─── EXCERPTED PASSAGE

Alzheimer's disease (AD) is the most common age-related neurodegenerative disorder, which affects 20 to 30 million individuals worldwide now. Specific mutations in TREM2 (Triggering Receptor Expressed on Myeloid Cells 2) have been confirmed to increase the risk of developing late-onset AD. Here, we review the current data detailing the function of TREM2 and its role in Alzheimer's disease (AD).
TREM2 Aliases: Triggering Receptor Expressed on Myeloid Cells 2, TREM-2, PLOSL2, Triggering Receptor Expressed on Monocytes 2
Related Diseases: Alzheimer's disease (AD), Nasu-Hakola disease (NHD), Frontotemporal Dementia (FTD)
Note: The mark ‘√’represents the research-ready models that are available from our Cyagen AI Knockout Mouse Model eBank.
Figure 1. Human and mouse TREM2 gene structure. Human TREM2 has two protein expression forms that with different functions, the longer one contains the intracellular domain, the shorter one deletes the fourth exon - without the intracellular domain.
The TREM2 (Triggering Receptor Expressed on Myeloid Cells 2) gene encodes a transmembrane receptor protein of the immunoglobulin superfamily. TREM2 is produced by microglia in the brain and mainly regulates the survival and activation of microglia. This gene is related to diseases such as Nasu-Hakola disease (NHD), Alzheimer's disease (AD), and Frontotemporal dementia (FTD). Mutations in TREM2 can increase the incidence of Alzheimer's disease to three times the normal level.
Currently, there are 67 mutations of TREM2 that have been identified, of which, 40 are related to Alzheimer's disease (AD), which includes only one clear cause and 8 risk factors. Additionally, 11 mutations are known causes of Nasu-Hakola disease (NHD). Lastly, 8 of the identified mutants are causative factors in Frontotemporal Dementia (FTD), with 3 being risk factors. It is notable that Q33X is also common pathogenic mutation for the aforementioned diseases linked to TREM2 gene variants.
Figure 2. TREM2 protein structure and mutation sites.[5]
A wide range of anionic molecules serve as ligands of TREM2, including bacterial products, DNA, and phospholipids. The main ligands of TREM2 are apolipoproteins (APOE), lipoproteins (e.g. HDL, LDL), and β-amyloid (Aβ). Additionally, given that TREM2 and APOE both present risk variants linked to late-onset AD, their ligand interactions are of particular interest.

──────
─── DATA PROVIDED

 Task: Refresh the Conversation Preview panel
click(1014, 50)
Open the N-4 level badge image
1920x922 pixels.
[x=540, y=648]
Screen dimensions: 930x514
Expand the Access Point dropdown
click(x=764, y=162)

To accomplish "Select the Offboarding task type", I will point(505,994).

──────

### WORK REQUIRED
In the TREM2 overview, which cells in the brain produce TREM2?

### WRITTEN RESPONSE
Microglia.